As the tide of war turned against Japan, Aung San was increasingly skeptical of Japan's ability to win the war and made plans to organize an anti-Japanese uprising in Burma, secretly forming the "Anti-Fascist People's Freedom League" in August 1944. He organized a secret meeting in Bago between the Burma National Army, the Communist Party of Burma, and the People's Revolutionary Party (which later reformed into the Burma Socialist Party). After this meeting, Aung San's forces began to secretly store supplies in preparation of their fight against the Japanese. In late March 1945, as Allied forces advanced towards Rangoon, Aung San led the BNA in a parade in front of Government House in Rangoon, after which they were sent by the Japanese to the front. A few days later, on 27 March, the BNA switched sides and attacked the Japanese instead. 27 March came to be commemorated as Resistance Day, until the military regime renamed it "Tatmadaw (Armed Forces) Day".

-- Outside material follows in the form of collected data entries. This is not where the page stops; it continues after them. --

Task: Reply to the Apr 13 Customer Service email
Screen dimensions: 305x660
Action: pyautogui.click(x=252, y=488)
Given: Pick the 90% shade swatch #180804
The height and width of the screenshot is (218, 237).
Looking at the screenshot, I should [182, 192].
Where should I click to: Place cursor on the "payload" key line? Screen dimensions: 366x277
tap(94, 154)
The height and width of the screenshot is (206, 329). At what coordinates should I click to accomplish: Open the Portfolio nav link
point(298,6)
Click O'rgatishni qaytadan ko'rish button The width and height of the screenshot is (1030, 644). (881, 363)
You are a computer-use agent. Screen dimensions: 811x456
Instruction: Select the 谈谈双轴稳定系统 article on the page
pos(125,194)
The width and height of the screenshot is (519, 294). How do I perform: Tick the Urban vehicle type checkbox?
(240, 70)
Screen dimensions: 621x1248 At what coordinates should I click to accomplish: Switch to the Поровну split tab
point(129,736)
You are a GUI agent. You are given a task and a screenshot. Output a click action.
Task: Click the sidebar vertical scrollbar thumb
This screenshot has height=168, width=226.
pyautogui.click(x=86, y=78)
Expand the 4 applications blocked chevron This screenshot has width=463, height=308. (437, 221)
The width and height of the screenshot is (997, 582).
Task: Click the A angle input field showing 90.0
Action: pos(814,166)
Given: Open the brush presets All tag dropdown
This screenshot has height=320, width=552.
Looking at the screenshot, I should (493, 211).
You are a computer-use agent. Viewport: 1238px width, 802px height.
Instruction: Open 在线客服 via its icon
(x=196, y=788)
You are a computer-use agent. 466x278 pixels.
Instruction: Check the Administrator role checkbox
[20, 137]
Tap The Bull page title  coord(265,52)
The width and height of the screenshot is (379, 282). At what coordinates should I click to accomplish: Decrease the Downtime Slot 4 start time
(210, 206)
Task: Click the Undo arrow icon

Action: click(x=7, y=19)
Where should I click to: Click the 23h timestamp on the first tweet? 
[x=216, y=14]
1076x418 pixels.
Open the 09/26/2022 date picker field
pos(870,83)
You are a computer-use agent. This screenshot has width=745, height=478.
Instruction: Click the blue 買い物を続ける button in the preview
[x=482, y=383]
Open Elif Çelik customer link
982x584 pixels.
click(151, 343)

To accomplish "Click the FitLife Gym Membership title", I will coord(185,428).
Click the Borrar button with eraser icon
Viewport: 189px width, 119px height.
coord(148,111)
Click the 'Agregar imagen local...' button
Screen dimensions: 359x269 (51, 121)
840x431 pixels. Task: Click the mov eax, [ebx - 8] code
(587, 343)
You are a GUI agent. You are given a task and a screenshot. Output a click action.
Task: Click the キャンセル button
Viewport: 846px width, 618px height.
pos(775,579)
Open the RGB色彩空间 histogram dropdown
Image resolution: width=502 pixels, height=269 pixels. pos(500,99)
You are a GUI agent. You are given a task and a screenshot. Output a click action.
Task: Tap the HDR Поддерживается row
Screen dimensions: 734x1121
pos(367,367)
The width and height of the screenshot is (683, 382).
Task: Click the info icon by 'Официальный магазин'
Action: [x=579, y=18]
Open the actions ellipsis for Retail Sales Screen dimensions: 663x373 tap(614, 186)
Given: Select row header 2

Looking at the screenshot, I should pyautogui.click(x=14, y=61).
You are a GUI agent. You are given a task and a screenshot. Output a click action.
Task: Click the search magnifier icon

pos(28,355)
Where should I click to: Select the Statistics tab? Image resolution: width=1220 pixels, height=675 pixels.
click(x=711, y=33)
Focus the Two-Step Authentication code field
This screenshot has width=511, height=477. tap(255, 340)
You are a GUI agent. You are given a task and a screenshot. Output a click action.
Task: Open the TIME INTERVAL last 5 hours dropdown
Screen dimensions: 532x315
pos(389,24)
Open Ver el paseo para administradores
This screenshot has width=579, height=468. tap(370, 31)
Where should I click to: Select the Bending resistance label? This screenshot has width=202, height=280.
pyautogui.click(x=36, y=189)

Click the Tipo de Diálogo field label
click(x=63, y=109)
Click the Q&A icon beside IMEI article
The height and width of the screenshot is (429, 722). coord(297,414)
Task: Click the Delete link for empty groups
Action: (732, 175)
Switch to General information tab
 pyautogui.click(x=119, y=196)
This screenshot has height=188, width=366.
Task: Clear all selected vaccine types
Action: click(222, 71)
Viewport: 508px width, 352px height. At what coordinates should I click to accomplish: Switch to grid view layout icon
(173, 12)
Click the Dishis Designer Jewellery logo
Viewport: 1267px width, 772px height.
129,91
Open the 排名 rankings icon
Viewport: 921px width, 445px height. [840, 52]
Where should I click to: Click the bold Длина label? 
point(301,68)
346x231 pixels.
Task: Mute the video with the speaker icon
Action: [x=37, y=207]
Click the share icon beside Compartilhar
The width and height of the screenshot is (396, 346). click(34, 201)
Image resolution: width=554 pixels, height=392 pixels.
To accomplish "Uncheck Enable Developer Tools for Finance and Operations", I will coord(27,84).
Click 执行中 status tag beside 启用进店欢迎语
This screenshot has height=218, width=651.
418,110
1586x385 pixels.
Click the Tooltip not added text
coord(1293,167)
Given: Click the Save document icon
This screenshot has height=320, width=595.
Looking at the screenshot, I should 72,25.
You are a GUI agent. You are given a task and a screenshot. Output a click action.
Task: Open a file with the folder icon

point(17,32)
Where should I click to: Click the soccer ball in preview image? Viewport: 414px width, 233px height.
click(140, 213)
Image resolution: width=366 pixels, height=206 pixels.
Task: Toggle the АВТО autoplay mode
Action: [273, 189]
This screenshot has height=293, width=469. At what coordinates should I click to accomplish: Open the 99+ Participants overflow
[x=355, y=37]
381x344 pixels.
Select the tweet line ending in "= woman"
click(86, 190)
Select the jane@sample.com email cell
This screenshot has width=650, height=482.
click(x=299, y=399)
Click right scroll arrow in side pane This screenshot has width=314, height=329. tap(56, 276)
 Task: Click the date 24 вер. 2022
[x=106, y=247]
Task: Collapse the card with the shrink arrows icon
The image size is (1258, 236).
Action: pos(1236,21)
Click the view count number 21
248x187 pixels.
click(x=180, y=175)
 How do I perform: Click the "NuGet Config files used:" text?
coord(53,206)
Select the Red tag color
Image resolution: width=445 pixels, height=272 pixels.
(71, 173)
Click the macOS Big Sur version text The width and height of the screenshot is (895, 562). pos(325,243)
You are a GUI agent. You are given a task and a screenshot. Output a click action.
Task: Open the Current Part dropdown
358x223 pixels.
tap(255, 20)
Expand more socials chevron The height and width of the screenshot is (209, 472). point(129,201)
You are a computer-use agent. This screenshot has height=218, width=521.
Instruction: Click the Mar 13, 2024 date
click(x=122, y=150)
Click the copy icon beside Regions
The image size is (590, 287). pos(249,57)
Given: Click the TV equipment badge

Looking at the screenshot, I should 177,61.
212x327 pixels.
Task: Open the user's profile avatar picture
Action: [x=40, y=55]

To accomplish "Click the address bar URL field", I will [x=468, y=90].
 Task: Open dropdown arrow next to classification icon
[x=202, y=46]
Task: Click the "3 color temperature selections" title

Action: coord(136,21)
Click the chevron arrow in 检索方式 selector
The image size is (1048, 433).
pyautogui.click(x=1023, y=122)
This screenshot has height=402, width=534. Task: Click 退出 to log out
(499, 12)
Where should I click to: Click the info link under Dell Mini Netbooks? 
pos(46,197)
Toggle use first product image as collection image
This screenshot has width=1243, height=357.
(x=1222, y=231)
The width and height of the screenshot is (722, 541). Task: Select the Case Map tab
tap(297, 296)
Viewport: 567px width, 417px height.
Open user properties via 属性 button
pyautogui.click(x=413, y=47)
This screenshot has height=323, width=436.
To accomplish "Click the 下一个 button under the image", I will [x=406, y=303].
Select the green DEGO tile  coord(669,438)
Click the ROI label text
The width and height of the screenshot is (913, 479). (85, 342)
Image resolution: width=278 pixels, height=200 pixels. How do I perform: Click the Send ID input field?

After the Burmese army began the attack on the Japanese, it was renamed the "Patriotic Burmese Forces" and its command structure was divided into eight different regions. Aung San was given command of the first region, comprising the areas of Prome, Henzada, Tharrawaddy, and Insein. His designated political advisor was Thakin Ba Hein, a Communist Party leader. On 30 March, the Allied commander in Southeast Asia, Louis Montbatten, formally recognized the Burmese army as "an Allied force".
The Burmese National Army continued to harass the Japanese throughout the remainder of the war. When Allied forces retook Rangoon on 2 May 1945, the BNA were symbolically sent into the city two days before any other soldiers. The Allies helped to arm Aung San's forces somewhat after their defection, supplying the BNA with 3,000 small arms.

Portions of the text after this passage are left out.